However, the associated Legendre equation is not any easier, so to attack the
problem we will look for the solutions in the easier special case when $m = 0$.
This reduces the problem because it removes the double pole, which is always
tricky to deal with. In fact, the reduced problem when $m = 0$ is known as the
\emph{Legendre equation}:
\begin{equation} \label{kugel:eqn:legendre}
(1 - z^2)\frac{d^2 Z}{dz^2}
- 2z\frac{d Z}{dz}
+ n(n + 1) Z(z) = 0,
\quad
z \in [-1; 1].
\end{equation}
The Legendre equation is a second order differential equation, and therefore it
has 2 independent solutions, which are known as \emph{Legendre functions} of the
first and second kind. For the scope of this text we will only derive a special
case of the former that is known known as the \emph{Legendre polynomials}, since
we only need a solution between $-1$ and $1$.
\begin{lemma}[Legendre polynomials]
\label{kugel:thm:legendre-poly}
The polynomial function
\[
P_n(z) = \sum^{\lfloor n/2 \rfloor}_{k=0}
\frac{(-1)^k}{2^n s^k!} \frac{(2n - 2k)!}{(n - k)! (n-2k)!} z^{n - 2k}
\]
is the only finite solution of the Legendre equation
\eqref{kugel:eqn:legendre} when $n \in \mathbb{Z}$ and $z \in [-1; 1]$.

> SHORT EXERCISE 1
Write out the entries again, starting at the line that has "The width and height of the screenshot is (1000, 710)." and running through the last entry, with "info icon" changed to "information icon" and nothing else altered.
The Legendre excerpt and the entries have nothing to do with each other.

(Records for pointing at text and elements)
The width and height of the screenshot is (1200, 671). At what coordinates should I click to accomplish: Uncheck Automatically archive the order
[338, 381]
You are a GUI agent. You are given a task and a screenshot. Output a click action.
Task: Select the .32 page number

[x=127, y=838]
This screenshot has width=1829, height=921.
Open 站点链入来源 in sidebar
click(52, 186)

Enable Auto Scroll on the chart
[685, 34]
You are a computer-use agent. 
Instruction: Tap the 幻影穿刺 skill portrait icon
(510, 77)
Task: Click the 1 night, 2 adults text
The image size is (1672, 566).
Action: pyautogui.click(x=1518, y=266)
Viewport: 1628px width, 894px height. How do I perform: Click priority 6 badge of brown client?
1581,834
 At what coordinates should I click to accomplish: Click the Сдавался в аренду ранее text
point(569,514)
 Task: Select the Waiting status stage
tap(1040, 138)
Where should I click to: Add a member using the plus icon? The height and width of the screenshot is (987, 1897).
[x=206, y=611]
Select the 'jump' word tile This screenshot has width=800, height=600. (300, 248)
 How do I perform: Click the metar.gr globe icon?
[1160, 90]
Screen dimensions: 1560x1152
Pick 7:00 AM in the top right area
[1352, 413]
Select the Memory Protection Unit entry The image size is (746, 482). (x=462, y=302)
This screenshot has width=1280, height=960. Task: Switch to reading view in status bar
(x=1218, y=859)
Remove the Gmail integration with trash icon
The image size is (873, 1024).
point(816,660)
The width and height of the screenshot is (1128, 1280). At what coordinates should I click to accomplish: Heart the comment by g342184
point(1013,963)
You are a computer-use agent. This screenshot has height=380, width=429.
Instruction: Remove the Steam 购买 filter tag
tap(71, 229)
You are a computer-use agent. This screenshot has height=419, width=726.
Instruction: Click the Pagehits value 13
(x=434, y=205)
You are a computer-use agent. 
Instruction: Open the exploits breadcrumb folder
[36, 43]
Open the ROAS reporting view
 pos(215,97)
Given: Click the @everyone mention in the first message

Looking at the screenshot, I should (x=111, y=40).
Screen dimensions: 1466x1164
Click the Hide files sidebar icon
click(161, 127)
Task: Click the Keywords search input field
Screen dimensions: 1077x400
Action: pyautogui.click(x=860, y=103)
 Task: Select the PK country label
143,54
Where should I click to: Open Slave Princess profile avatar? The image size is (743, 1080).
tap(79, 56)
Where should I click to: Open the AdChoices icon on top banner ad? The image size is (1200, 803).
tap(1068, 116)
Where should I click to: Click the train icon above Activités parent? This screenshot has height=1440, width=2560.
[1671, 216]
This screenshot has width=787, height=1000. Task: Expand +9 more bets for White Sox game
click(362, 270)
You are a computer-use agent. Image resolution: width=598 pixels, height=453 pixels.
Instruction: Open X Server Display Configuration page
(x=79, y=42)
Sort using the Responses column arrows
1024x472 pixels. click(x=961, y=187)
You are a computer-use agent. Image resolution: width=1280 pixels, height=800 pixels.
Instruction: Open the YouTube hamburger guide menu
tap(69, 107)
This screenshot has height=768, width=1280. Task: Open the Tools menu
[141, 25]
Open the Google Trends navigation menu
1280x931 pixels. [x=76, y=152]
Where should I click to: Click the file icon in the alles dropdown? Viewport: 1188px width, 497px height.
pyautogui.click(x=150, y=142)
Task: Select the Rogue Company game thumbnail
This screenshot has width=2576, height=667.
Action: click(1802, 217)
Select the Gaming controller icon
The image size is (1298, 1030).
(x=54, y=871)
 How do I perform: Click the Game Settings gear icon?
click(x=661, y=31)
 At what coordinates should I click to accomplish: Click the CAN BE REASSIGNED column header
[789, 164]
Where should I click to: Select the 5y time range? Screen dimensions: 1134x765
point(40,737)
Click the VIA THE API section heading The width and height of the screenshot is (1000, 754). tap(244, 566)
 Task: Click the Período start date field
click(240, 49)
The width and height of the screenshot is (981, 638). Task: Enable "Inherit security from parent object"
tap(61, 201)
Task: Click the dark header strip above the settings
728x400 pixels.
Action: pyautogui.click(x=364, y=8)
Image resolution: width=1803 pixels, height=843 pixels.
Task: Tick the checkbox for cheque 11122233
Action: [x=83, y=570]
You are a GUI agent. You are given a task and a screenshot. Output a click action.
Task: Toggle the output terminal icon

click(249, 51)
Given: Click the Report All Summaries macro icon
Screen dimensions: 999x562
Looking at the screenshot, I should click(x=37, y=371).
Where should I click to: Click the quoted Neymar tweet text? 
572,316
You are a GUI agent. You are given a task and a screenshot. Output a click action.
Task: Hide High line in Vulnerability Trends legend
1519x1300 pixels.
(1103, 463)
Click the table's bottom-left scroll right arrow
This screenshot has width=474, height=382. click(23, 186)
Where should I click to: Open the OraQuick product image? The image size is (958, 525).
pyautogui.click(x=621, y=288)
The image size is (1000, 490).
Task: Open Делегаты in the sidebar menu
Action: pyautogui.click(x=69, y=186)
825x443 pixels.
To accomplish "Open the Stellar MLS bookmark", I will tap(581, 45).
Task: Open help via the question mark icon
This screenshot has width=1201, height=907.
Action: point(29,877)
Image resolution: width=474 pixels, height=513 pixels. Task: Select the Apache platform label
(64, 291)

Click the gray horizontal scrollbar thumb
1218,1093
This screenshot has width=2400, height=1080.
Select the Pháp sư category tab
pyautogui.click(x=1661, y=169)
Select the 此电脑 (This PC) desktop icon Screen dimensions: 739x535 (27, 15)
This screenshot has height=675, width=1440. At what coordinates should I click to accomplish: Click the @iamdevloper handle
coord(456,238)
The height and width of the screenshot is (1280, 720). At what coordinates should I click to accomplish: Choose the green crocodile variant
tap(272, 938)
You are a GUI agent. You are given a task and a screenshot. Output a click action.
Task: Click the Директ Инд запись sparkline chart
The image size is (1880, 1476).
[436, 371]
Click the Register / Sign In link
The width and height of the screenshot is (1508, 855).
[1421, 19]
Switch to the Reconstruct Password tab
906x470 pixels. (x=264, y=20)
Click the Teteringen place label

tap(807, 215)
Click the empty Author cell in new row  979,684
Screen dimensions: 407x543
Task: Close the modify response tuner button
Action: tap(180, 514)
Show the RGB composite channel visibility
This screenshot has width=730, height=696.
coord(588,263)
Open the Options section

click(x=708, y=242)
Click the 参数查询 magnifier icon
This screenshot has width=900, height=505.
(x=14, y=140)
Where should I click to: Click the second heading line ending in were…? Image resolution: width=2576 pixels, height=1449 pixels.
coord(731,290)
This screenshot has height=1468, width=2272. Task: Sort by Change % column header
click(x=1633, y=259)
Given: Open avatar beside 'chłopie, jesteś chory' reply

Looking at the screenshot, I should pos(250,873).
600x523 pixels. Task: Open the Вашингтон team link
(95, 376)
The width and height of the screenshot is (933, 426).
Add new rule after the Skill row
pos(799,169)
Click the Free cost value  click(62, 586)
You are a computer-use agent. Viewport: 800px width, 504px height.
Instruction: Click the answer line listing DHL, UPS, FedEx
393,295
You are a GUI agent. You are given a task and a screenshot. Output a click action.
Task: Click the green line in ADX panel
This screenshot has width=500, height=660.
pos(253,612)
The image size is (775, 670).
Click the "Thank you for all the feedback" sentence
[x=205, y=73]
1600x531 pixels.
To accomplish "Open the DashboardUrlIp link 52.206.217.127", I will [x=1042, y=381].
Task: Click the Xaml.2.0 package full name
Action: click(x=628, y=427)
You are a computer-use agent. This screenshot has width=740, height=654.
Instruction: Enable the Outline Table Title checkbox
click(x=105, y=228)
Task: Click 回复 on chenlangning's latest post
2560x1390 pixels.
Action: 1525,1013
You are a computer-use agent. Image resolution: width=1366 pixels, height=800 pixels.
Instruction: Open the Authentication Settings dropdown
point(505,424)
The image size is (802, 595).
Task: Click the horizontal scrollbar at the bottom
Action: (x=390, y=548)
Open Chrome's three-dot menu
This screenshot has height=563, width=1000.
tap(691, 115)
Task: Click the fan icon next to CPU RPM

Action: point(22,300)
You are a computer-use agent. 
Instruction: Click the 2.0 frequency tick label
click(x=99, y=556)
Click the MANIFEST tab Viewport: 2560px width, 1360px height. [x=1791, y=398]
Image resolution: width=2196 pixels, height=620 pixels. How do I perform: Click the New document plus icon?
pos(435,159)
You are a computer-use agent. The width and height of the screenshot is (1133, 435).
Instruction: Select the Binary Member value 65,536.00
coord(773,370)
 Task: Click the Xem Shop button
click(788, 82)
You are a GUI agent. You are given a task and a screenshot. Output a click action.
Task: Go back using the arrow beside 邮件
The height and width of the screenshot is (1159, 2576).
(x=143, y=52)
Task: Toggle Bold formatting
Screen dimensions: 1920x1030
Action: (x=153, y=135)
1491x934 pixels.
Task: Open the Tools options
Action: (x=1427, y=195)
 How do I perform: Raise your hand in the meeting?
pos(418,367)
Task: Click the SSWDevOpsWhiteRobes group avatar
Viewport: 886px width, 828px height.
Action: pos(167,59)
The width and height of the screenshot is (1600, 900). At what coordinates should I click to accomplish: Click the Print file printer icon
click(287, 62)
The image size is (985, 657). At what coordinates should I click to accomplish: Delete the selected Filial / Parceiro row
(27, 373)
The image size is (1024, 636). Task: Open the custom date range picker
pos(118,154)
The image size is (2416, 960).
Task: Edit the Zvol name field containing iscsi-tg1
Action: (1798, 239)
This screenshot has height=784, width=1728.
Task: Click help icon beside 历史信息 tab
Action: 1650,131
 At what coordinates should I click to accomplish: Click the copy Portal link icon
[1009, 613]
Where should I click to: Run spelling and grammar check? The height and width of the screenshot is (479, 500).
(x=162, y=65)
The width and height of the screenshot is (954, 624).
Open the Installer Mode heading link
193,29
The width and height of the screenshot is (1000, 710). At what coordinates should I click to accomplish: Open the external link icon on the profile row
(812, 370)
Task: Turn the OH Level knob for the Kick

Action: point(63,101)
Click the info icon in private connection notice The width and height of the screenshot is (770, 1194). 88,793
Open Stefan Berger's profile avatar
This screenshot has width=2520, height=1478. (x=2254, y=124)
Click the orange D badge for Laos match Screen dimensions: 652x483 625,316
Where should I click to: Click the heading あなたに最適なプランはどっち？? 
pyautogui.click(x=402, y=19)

> SHORT EXERCISE 2
Shorten the paragraph of the Legendre excerpt that begins "The Legendre equation is a second order," keeping its main facts.

> EXERCISE OUTPUT 1
The width and height of the screenshot is (1000, 710). At what coordinates should I click to accomplish: Open the external link icon on the profile row
(812, 370)
Task: Turn the OH Level knob for the Kick

Action: point(63,101)
Click the information icon in private connection notice The width and height of the screenshot is (770, 1194). 88,793
Open Stefan Berger's profile avatar
This screenshot has width=2520, height=1478. (x=2254, y=124)
Click the orange D badge for Laos match Screen dimensions: 652x483 625,316
Where should I click to: Click the heading あなたに最適なプランはどっち？? 
pyautogui.click(x=402, y=19)

> EXERCISE OUTPUT 2
The Legendre equation is a second order differential equation, so it has two independent solutions: Legendre functions of the first and second kind. The text derives only a special case of the first kind, the Legendre polynomials, because a solution is needed only between −1 and 1.